● **Extracted text**

§ §

You are viewing a plain text version of this content. The canonical link for it is here.
Posted to issues@kudu.apache.org by "ASF subversion and git services (Jira)" <ji...@apache.org> on 2023/06/16 09:25:00 UTC

[jira] [Commented] (KUDU-3413) Kudu multi-tenancy

    [ https://issues.apache.org/jira/browse/KUDU-3413?page=com.atlassian.jira.plugin.system.issuetabpanels:comment-tabpanel&focusedCommentId=17733418#comment-17733418 ] 

ASF subversion and git services commented on KUDU-3413:
-------------------------------------------------------

Commit 8e8a397415c819c5a454460028b4f4397fd18ae8 in kudu's branch refs/heads/master from kedeng
[ https://gitbox.apache.org/repos/asf?p=kudu.git;h=8e8a39741 ]

KUDU-3413 add tenant info in metadata for multi-tenancy

If we want to introduce multi-tenancy feature, it is important to
add relevant metadata information first. In this patch, I added
definition of tenant information in metadata, and refactored some
metadata loading to distinguish between data at rest encryption
feature and multi-tenancy feature.

In the subsequent use, if we encounter a situation where both server
key and tenant key are present in the metadata, we need to pay
attention to the fact that tenant key will have a higher priority.
That is, we will consider it as enabling the multi-tenancy feature
and ignore the processing of server key.

Of course, it is also necessary to provide a way to upgrade server key
to tenant key, which I plan to implement in the next patch.

§ §

● **Information shown**
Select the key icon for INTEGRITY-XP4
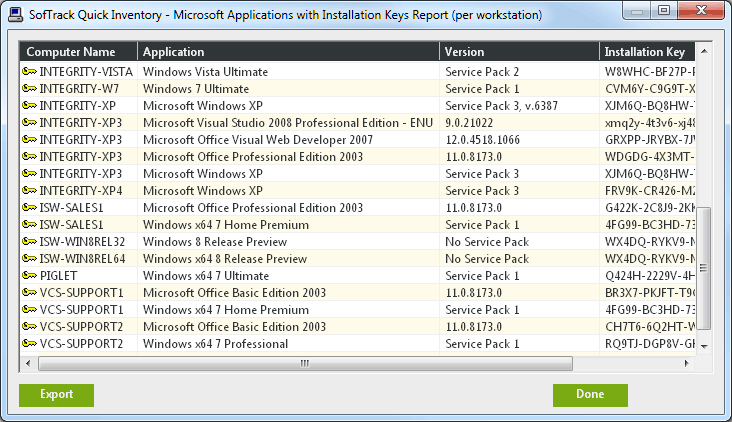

§ §

● **Problems and tasks**
a – Based on the Kudu multi-tenancy commit note above, say whether each statement agrees with it, answering yes or no and quoting the deciding words. (i) The patch adds a definition of tenant information to the metadata. (ii) If both a server key and a tenant key are in the metadata, the server key takes priority. (iii) This patch already provides a way to upgrade a server key to a tenant key.
b – According to the Kudu multi-tenancy commit note above, which branch of kudu received the commit?
c – Repeat word for word the part of the Kudu multi-tenancy commit note above from "ASF subversion and git services commented" up to and including "and multi-tenancy feature.".

● **Answers to each task**
a –
(i) Yes: "I added definition of tenant information in metadata"
(ii) No: "tenant key will have a higher priority"
(iii) No: "which I plan to implement in the next patch"

b – refs/heads/master

c –
ASF subversion and git services commented on KUDU-3413:
-------------------------------------------------------

Commit 8e8a397415c819c5a454460028b4f4397fd18ae8 in kudu's branch refs/heads/master from kedeng
[ https://gitbox.apache.org/repos/asf?p=kudu.git;h=8e8a39741 ]

KUDU-3413 add tenant info in metadata for multi-tenancy

If we want to introduce multi-tenancy feature, it is important to
add relevant metadata information first. In this patch, I added
definition of tenant information in metadata, and refactored some
metadata loading to distinguish between data at rest encryption
feature and multi-tenancy feature.